* [Supplied data]
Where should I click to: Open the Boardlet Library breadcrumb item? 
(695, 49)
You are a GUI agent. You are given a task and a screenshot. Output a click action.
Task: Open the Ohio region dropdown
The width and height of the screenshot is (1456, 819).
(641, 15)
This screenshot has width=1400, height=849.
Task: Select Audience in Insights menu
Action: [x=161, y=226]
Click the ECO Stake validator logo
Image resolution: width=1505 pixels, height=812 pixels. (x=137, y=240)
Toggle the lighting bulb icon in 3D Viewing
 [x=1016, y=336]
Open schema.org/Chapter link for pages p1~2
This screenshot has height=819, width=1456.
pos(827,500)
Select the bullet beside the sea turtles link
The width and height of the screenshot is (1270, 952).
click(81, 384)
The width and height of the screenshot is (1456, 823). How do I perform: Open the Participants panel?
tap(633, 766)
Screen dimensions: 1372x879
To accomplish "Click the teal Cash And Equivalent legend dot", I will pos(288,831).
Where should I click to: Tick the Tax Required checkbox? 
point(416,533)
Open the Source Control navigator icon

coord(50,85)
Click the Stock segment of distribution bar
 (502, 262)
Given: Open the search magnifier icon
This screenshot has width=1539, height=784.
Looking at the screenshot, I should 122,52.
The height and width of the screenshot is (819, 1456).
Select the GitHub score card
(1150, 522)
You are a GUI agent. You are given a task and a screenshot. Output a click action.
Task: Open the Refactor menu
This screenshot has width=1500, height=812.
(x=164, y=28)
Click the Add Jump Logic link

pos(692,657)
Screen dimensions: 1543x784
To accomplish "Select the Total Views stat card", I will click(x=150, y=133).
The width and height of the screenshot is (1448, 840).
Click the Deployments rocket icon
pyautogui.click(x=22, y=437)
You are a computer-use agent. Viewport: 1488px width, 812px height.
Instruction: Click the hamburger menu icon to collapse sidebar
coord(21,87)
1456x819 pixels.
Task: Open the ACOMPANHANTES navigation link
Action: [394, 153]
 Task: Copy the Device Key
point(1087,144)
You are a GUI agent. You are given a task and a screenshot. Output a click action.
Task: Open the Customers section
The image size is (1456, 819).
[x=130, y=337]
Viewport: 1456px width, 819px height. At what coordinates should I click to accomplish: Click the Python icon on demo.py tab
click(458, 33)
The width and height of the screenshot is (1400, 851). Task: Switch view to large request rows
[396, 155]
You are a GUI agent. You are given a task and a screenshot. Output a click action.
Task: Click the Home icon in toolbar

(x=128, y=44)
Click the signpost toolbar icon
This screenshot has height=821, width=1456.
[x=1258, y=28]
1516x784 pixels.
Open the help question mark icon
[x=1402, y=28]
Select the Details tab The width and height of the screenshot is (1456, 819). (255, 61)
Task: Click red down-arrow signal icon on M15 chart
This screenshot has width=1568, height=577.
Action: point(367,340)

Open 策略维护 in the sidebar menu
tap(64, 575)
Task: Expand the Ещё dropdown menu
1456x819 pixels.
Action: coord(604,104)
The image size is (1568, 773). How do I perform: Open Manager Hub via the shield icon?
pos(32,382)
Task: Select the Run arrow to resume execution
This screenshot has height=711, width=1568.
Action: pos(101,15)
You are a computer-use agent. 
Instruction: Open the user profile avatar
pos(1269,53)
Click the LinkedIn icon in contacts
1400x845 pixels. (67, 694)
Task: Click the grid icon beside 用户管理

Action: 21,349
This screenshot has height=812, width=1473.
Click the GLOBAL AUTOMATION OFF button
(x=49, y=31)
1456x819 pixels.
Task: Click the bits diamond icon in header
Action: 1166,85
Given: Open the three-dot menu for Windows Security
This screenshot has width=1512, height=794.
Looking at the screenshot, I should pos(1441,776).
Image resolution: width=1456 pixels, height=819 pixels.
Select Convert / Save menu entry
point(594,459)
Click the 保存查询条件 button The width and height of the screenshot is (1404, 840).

* [Exercise instructions] Starting at the top, retype every line of the material above exactly.

* [Finished task]
Where should I click to: Open the Boardlet Library breadcrumb item? 
(695, 49)
You are a GUI agent. You are given a task and a screenshot. Output a click action.
Task: Open the Ohio region dropdown
The width and height of the screenshot is (1456, 819).
(641, 15)
This screenshot has width=1400, height=849.
Task: Select Audience in Insights menu
Action: [x=161, y=226]
Click the ECO Stake validator logo
Image resolution: width=1505 pixels, height=812 pixels. (x=137, y=240)
Toggle the lighting bulb icon in 3D Viewing
 [x=1016, y=336]
Open schema.org/Chapter link for pages p1~2
This screenshot has height=819, width=1456.
pos(827,500)
Select the bullet beside the sea turtles link
The width and height of the screenshot is (1270, 952).
click(81, 384)
The width and height of the screenshot is (1456, 823). How do I perform: Open the Participants panel?
tap(633, 766)
Screen dimensions: 1372x879
To accomplish "Click the teal Cash And Equivalent legend dot", I will pos(288,831).
Where should I click to: Tick the Tax Required checkbox? 
point(416,533)
Open the Source Control navigator icon

coord(50,85)
Click the Stock segment of distribution bar
 (502, 262)
Given: Open the search magnifier icon
This screenshot has width=1539, height=784.
Looking at the screenshot, I should 122,52.
The height and width of the screenshot is (819, 1456).
Select the GitHub score card
(1150, 522)
You are a GUI agent. You are given a task and a screenshot. Output a click action.
Task: Open the Refactor menu
This screenshot has width=1500, height=812.
(x=164, y=28)
Click the Add Jump Logic link

pos(692,657)
Screen dimensions: 1543x784
To accomplish "Select the Total Views stat card", I will click(x=150, y=133).
The width and height of the screenshot is (1448, 840).
Click the Deployments rocket icon
pyautogui.click(x=22, y=437)
You are a computer-use agent. Viewport: 1488px width, 812px height.
Instruction: Click the hamburger menu icon to collapse sidebar
coord(21,87)
1456x819 pixels.
Task: Open the ACOMPANHANTES navigation link
Action: [394, 153]
 Task: Copy the Device Key
point(1087,144)
You are a GUI agent. You are given a task and a screenshot. Output a click action.
Task: Open the Customers section
The image size is (1456, 819).
[x=130, y=337]
Viewport: 1456px width, 819px height. At what coordinates should I click to accomplish: Click the Python icon on demo.py tab
click(458, 33)
The width and height of the screenshot is (1400, 851). Task: Switch view to large request rows
[396, 155]
You are a GUI agent. You are given a task and a screenshot. Output a click action.
Task: Click the Home icon in toolbar

(x=128, y=44)
Click the signpost toolbar icon
This screenshot has height=821, width=1456.
[x=1258, y=28]
1516x784 pixels.
Open the help question mark icon
[x=1402, y=28]
Select the Details tab The width and height of the screenshot is (1456, 819). (255, 61)
Task: Click red down-arrow signal icon on M15 chart
This screenshot has width=1568, height=577.
Action: point(367,340)

Open 策略维护 in the sidebar menu
tap(64, 575)
Task: Expand the Ещё dropdown menu
1456x819 pixels.
Action: coord(604,104)
The image size is (1568, 773). How do I perform: Open Manager Hub via the shield icon?
pos(32,382)
Task: Select the Run arrow to resume execution
This screenshot has height=711, width=1568.
Action: pos(101,15)
You are a computer-use agent. 
Instruction: Open the user profile avatar
pos(1269,53)
Click the LinkedIn icon in contacts
1400x845 pixels. (67, 694)
Task: Click the grid icon beside 用户管理

Action: 21,349
This screenshot has height=812, width=1473.
Click the GLOBAL AUTOMATION OFF button
(x=49, y=31)
1456x819 pixels.
Task: Click the bits diamond icon in header
Action: 1166,85
Given: Open the three-dot menu for Windows Security
This screenshot has width=1512, height=794.
Looking at the screenshot, I should pos(1441,776).
Image resolution: width=1456 pixels, height=819 pixels.
Select Convert / Save menu entry
point(594,459)
Click the 保存查询条件 button The width and height of the screenshot is (1404, 840).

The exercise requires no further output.